Finding The Hidden Talent
And Bringing It To Light
Although he is not an art historian, Jerry Langley has made significant contributions to the history of African American art by conducting research and writing seminal articles on accomplished but overlooked artists.
His training and experience as an attorney, he discovered, carried over into art historiography. Searching public records, digging in archives, interviewing informants and the other detective work that he did for articles on under-recognized artists was comparable to the investigative work that he did as an attorney. He also found that his training in constructing a legal argument was applicable to organizing and writing coherent articles on art for publication.
Langley earned a J.D. in law at Columbia University. During his career as a FDIC attorney in Washington, DC, he began collecting art, astutely selecting of works by master artists that fit his budget.
He has been a contributing writer to the IRAAA since 1998 when he was co-editor of the Comprehensive Guide to African American Art, a special issue of the journal. Since then, he has contributed articles to the IRAAA that have illuminated the lives of works of important African American artists who were sinking into obscurity.
The following article is the first in a series about his work as an art detective and biographer.
I enjoy writing about little-known artists. The research has taken me to many places, introduced me to many people, and led to the discovery of interesting primary materials. During the pursuit, I’ve often encountered dead-ends. But I’m not discouraged because, like a gambler, I always figure that my luck will change and, in the end, I’ll be able to establish a greater public record for a talented artist who generally has been overlooked.
In my research, I usually begin by looking at publications on African American artists and contacting art historians, artists and knowledgeable fellow art collectors for information. Then I examine key public resources such as the Smithsonian Institution Archives on American Art, the Library of Congress, local newspapers, genealogy sources, US census reports, the Social Security website, the Schomberg Center for Research in Black Culture, and the Howard University Moorland-Spingarn Research Center.
General searches on the web also have resulted in helpful bits of information. I’ve learned that even small details can provide significant leads.
Before the advent of the smart phone, I always took a high resolution camera, tape recorder, and pen and pad to fully capture the information and artwork discovered.
The articles go through many drafts as I try to ensure the information is presented accurately and in the most appropriate tone. In addition, I have found that working with an editor has help me to tell stories, not just compile reports.
I usually send copies of the published article to contacts at the places where I’ve done research, to interviewees and others who have provided significant assistance. Sometimes I also give my notes, clippings, photos and other data of archival value to the appropriate research institutions.

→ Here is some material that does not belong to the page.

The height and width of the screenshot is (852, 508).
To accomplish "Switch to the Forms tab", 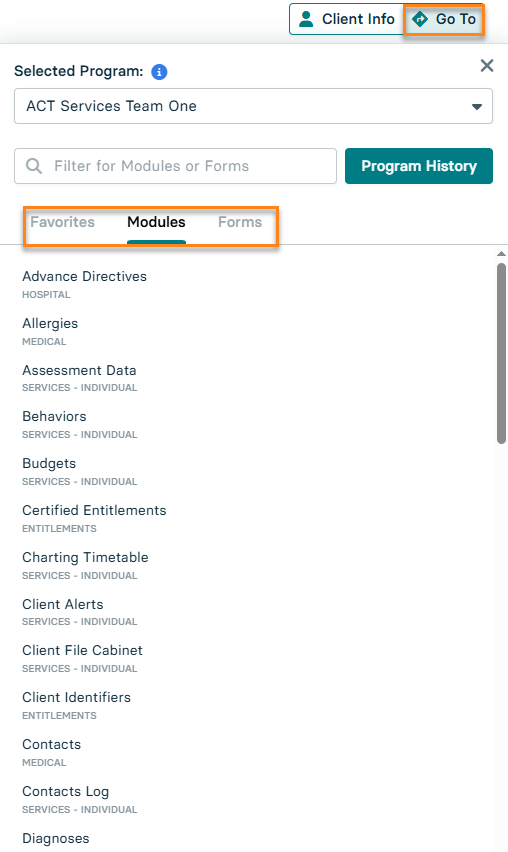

All of the articles were published in the print International Review of African American Art (IRAAA) with the exception of the Fred Jones article which was published here in the online IRAAA+ webzine.
All but one of the artists were deceased when the articles were developed. The living artist was Hayward Oubre who was 85 at the time and leading a somewhat reclusive life in Winston-Salem, NC.
The Challenge of Getting the Hayward Oubre Story
Discovering the Artist: I came across Oubre while searching for works by Elizabeth Catlett for my collection and was impressed enough to want to learn more about him. Not much information was available in the general publications on African American artists but I gleaned that he was considered to be very talented.
As luck would have it, I mentioned him to artist Sam Gilliam who gave me my first big lead. Gilliam had compiled information on the artist that he shared with me and referred me to the Winston-Salem State University Archives which was compiling material on the artist. The WSSU archivist helped me arrange to interview the artist.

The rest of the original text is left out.